**INSTRUCTIONS FOR THE TASK:**
Retype every record that follows, character for character.

>>>

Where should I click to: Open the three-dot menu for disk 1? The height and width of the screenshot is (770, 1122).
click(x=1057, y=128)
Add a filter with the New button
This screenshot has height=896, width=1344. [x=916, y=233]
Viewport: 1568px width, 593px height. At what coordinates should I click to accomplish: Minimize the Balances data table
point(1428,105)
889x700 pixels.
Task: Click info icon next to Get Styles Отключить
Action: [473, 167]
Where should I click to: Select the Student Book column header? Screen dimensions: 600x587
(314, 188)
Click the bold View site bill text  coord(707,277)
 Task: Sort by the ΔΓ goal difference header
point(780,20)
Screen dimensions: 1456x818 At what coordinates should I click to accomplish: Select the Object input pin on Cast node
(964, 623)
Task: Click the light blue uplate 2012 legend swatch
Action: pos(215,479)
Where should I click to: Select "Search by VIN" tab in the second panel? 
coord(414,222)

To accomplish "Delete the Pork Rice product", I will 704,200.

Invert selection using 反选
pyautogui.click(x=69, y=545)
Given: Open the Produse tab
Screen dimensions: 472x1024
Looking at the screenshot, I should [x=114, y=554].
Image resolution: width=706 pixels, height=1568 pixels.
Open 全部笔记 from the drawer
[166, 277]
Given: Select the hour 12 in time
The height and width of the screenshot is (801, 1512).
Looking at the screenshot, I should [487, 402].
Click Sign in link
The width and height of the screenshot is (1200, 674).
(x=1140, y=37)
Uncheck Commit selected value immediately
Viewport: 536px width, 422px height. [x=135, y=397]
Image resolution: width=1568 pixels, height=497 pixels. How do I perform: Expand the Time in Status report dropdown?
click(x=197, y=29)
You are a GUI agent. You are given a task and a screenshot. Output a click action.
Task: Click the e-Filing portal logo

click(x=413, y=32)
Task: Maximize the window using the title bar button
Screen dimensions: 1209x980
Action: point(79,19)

<<<

**EXERCISE RESULT:**
Where should I click to: Open the three-dot menu for disk 1? The height and width of the screenshot is (770, 1122).
click(x=1057, y=128)
Add a filter with the New button
This screenshot has height=896, width=1344. [x=916, y=233]
Viewport: 1568px width, 593px height. At what coordinates should I click to accomplish: Minimize the Balances data table
point(1428,105)
889x700 pixels.
Task: Click info icon next to Get Styles Отключить
Action: [473, 167]
Where should I click to: Select the Student Book column header? Screen dimensions: 600x587
(314, 188)
Click the bold View site bill text  coord(707,277)
 Task: Sort by the ΔΓ goal difference header
point(780,20)
Screen dimensions: 1456x818 At what coordinates should I click to accomplish: Select the Object input pin on Cast node
(964, 623)
Task: Click the light blue uplate 2012 legend swatch
Action: pos(215,479)
Where should I click to: Select "Search by VIN" tab in the second panel? 
coord(414,222)

To accomplish "Delete the Pork Rice product", I will 704,200.

Invert selection using 反选
pyautogui.click(x=69, y=545)
Given: Open the Produse tab
Screen dimensions: 472x1024
Looking at the screenshot, I should [x=114, y=554].
Image resolution: width=706 pixels, height=1568 pixels.
Open 全部笔记 from the drawer
[166, 277]
Given: Select the hour 12 in time
The height and width of the screenshot is (801, 1512).
Looking at the screenshot, I should [487, 402].
Click Sign in link
The width and height of the screenshot is (1200, 674).
(x=1140, y=37)
Uncheck Commit selected value immediately
Viewport: 536px width, 422px height. [x=135, y=397]
Image resolution: width=1568 pixels, height=497 pixels. How do I perform: Expand the Time in Status report dropdown?
click(x=197, y=29)
You are a GUI agent. You are given a task and a screenshot. Output a click action.
Task: Click the e-Filing portal logo

click(x=413, y=32)
Task: Maximize the window using the title bar button
Screen dimensions: 1209x980
Action: point(79,19)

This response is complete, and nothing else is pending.